Contrary to original reports, the new exit fee — which is three times the annual television revenue for a school — was not unanimously approved.
“President Barron voted against it. I personally think that $50 million is punitive. I’m not sure that holds up,” said Bense, who was named the chairman of the Board of Trustees for a two-year term in June. Bense also said that Maryland voted against the increased buyout. “I’m not implying that there’s going to be any changes, but $50 million is a lot of money.”
The Charlotte Observer’s Andrew Carter reported Wednesday that nine of the 12 ACC schools had to vote for the increase for it to be approved.
Bense, the former speaker of the Florida House of Representatives, (2004-06), was clear that he approved of the move to add Notre Dame to the league, saying “it’s good for the ACC and Florida State.” Bense also emphasized that Florida State has no plans to explore any other conferences. However, the staggering figure could hamstring the school if it had any plans to make changes down the road.
“Don’t construe his vote against it to mean anything about anything, it’s just that in my business that when you get in something you better figure out a way to get out of something,” Bense said. “We have no desire to get out, but $50 million makes it pretty tough to do anything.”
Punitive?
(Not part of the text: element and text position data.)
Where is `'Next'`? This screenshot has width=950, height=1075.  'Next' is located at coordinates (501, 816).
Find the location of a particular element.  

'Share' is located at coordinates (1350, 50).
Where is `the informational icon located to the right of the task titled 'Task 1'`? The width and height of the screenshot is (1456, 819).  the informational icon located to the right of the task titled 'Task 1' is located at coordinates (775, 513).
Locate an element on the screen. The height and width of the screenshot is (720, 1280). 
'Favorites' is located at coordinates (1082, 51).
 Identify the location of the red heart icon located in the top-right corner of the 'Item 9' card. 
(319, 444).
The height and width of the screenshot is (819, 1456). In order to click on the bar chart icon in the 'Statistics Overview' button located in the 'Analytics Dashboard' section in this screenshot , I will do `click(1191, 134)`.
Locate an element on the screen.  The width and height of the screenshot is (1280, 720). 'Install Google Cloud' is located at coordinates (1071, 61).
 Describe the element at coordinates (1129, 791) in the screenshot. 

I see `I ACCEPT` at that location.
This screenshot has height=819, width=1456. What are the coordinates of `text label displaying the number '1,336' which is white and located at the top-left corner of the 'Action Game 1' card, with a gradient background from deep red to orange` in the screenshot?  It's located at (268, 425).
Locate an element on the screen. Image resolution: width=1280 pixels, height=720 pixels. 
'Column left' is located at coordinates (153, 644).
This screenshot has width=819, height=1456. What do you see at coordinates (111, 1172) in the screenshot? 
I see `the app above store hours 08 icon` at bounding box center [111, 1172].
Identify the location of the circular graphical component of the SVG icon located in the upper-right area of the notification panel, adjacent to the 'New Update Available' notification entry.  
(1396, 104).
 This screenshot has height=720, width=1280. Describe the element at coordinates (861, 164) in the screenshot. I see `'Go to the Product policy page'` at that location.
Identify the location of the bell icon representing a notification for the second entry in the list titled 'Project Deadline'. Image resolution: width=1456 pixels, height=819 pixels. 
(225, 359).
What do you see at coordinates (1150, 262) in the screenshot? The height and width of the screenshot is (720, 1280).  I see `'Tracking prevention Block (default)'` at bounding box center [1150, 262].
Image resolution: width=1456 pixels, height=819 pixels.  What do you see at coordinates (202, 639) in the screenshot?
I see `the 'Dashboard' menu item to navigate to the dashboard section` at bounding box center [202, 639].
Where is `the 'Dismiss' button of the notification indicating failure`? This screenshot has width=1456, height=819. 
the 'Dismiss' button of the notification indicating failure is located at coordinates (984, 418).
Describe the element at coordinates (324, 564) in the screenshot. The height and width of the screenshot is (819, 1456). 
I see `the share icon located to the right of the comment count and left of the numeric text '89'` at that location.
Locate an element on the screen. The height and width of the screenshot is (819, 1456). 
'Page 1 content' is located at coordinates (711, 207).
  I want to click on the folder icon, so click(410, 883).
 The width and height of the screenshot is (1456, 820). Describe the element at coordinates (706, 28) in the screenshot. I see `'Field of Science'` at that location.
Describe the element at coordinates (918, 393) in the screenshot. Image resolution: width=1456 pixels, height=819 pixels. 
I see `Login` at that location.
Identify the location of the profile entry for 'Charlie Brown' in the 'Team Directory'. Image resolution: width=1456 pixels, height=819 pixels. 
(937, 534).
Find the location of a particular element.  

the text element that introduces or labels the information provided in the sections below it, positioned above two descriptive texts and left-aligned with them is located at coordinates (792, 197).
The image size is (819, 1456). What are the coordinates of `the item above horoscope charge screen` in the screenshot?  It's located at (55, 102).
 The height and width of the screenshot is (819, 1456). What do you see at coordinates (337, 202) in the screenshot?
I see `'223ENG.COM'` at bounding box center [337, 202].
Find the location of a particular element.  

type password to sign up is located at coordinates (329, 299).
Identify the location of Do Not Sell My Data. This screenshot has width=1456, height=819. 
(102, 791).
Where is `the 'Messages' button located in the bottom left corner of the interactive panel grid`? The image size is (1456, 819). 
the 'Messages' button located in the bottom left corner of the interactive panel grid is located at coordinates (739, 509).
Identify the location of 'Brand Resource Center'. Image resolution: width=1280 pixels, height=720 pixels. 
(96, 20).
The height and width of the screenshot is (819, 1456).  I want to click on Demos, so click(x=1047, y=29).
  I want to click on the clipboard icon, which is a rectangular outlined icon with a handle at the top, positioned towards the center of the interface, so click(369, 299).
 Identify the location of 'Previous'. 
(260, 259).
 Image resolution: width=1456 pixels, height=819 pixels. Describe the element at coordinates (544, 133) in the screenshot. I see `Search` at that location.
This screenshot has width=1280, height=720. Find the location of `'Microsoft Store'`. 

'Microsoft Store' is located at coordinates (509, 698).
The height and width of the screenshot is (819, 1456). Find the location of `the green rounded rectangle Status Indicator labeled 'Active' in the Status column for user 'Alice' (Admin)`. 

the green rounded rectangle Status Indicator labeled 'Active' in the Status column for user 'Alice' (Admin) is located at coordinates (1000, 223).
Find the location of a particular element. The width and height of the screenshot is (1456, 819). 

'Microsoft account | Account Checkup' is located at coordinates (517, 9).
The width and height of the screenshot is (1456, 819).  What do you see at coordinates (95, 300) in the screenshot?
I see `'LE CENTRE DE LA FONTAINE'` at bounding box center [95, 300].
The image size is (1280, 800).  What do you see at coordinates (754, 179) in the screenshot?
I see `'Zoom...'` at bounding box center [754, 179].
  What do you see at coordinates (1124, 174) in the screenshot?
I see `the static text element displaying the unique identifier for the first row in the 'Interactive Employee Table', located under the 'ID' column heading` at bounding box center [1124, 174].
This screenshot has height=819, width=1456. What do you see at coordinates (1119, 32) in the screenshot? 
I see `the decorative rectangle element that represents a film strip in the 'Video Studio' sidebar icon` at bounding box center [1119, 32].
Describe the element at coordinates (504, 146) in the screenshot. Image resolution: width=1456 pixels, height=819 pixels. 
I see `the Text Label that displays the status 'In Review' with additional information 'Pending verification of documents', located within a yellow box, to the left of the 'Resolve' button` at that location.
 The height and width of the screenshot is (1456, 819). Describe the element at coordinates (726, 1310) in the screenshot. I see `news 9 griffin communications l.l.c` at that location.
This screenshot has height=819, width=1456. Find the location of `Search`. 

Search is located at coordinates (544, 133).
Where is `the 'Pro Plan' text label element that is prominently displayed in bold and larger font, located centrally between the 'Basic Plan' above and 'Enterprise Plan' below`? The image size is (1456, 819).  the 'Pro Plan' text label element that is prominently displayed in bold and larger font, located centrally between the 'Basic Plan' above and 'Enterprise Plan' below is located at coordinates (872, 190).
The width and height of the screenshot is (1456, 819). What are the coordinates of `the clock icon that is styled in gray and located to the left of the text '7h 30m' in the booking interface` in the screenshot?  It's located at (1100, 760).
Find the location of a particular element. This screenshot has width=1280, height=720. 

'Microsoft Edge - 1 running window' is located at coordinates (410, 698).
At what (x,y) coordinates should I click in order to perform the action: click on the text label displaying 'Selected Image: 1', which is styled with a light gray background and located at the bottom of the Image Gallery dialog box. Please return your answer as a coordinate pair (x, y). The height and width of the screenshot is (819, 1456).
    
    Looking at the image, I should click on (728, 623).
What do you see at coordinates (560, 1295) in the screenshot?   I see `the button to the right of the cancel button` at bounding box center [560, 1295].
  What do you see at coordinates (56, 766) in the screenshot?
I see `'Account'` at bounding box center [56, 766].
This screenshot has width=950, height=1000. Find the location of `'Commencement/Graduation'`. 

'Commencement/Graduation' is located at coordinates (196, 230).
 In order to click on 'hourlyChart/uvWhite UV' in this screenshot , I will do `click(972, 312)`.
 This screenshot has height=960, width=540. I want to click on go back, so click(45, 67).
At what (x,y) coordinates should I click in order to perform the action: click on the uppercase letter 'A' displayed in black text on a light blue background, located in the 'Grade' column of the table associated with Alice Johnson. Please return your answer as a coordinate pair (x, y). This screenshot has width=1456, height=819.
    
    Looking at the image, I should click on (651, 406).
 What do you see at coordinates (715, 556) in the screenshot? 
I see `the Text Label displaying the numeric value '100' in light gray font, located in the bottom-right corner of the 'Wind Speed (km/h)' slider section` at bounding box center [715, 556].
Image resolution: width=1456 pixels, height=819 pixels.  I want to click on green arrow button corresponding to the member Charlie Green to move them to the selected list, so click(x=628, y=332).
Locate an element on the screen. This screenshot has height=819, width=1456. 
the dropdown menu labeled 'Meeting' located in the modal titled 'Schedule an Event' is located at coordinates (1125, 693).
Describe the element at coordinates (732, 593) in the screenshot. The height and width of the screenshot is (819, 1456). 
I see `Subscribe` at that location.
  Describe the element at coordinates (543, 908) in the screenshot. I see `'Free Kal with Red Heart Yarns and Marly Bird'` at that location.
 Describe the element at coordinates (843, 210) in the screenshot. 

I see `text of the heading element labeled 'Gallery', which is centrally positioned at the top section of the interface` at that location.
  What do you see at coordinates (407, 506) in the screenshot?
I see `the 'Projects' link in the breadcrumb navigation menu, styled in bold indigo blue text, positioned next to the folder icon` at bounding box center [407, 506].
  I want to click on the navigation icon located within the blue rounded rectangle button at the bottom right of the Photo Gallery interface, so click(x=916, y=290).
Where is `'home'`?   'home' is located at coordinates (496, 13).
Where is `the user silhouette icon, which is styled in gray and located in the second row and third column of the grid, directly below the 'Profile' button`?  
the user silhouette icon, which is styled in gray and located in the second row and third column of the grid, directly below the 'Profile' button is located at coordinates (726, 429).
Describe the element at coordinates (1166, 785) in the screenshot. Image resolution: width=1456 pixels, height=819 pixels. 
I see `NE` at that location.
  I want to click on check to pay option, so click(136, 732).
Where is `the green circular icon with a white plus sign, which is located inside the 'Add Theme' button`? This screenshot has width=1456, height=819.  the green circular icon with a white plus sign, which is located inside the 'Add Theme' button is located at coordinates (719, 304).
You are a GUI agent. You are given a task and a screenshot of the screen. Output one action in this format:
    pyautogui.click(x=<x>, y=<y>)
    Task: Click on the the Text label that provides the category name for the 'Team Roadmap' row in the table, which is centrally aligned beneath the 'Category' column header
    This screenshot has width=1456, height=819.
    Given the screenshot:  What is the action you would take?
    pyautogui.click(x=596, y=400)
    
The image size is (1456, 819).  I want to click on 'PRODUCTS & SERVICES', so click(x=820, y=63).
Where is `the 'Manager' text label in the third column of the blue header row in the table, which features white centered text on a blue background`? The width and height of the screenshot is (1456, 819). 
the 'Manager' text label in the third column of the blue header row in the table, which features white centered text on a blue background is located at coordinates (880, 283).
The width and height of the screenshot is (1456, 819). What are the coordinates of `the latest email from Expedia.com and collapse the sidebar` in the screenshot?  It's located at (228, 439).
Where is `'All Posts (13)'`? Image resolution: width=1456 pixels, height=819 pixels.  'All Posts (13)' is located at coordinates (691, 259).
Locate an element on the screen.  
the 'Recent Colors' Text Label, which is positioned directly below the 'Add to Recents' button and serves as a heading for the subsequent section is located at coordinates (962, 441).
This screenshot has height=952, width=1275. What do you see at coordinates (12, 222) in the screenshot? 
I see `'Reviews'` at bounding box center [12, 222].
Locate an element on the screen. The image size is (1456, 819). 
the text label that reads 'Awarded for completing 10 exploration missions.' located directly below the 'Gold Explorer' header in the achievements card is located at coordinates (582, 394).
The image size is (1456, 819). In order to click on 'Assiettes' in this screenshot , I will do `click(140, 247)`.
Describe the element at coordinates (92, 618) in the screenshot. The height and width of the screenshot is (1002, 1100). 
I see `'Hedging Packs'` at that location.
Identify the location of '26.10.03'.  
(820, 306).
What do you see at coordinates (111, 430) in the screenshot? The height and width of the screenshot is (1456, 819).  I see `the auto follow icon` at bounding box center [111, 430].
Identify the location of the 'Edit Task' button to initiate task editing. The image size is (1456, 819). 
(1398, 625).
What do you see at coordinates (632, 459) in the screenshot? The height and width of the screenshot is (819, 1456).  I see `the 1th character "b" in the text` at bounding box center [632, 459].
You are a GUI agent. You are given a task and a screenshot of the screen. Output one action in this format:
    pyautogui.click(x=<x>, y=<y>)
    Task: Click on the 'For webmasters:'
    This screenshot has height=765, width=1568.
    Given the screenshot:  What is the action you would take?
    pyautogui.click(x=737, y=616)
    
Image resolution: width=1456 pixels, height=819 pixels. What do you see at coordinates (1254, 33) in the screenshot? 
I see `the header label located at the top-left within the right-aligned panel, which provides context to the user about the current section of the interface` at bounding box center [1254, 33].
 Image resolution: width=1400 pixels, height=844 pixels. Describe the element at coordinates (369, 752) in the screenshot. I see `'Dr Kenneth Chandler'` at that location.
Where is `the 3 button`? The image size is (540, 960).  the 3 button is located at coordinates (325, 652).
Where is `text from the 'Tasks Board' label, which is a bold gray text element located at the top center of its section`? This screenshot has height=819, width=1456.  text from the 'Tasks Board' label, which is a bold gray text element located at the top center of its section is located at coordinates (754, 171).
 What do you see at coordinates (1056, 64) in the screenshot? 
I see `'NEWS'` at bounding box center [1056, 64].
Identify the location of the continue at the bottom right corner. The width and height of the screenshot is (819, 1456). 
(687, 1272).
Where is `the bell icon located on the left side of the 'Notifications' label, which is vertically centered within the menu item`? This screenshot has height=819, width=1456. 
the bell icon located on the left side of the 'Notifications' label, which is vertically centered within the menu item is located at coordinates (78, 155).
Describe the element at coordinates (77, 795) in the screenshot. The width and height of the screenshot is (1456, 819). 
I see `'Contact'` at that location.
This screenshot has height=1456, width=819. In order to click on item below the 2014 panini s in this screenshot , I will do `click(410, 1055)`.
You mean like the Big 12’s “Grant of Rights” clause that locks in the TV revenue to the conference regardless of whether they leave for another conference? You never say never if there was a lawsuit, but it’s clear that there are some other highly “punitive” exit restrictions the ACC could cite.
That full exit fee, by the way, also applies to Notre Dame. The only way they are bolting is if the ACC at some point tells them it is all-in or you are out.
Pitt and Syracuse had no say in this as they are not yet in the ACC. Hence 9 of 12. Regardless, safe to say Pitt and Cuse would have gone along with the deal.
Maryland voting against it — if true — would lend some credence to the rumors that they at least wanted to keep their options open with regards to the Big 10. The fact that it went through means that Clemson and/or Virginia Tech also supported the exit fee hike. Something that probably pisses off a chunk of the fanbases who agitate to be elsewhere.
At the presser John Swofford stated that there was no interest in a 16th team — like say a basketball only school — to bring balance to the basketball side. This makes sense if the long-term goal is to reel in Notre Dame as a full member. At that point, you could consider another program that also plays football. 15 teams is only a minor scheduling headache.
The presser also revealed just how much football drives the TV revenue. Even in the ACC.
Notre Dame won’t get any of the ACC’s football television money, for obvious reasons. Swofford said that makes up 80 percent of the ACC’s deal, monetarily. So the Fighting Irish would then get a 1/15 share of the other 20 percent from the contract.
Which, if reports of the bump in annual TV revenue is accurate is somewhere near $4 million a year.
Another item to note. The move to 15 teams in basketball means that the ACC is looking to create a second “protected rivalry.” That is the annual home-and-home. ND might be the obvious choice with Pitt as the second team, because Pitt is now their closest team geographically. I guess, but I’d rather it be against Syracuse.
What this ND move does mean is that at the top-five conferences, expansiopocolypse may finally be at a significant pause. I don’t want to say end, because it never ends. But for the ACC, Big 12, Big 10, Pac-12 and SEC; there don’t look to be any moves to make at the moment. As Frank the Tank wrote, there is no real financial incentive/benefit for the Big 12 to go back to 12 with what is available. Louisville and BYU together might do it. But BYU wants to stick with its independence, and Louisville isn’t worth it alone to expand to 11.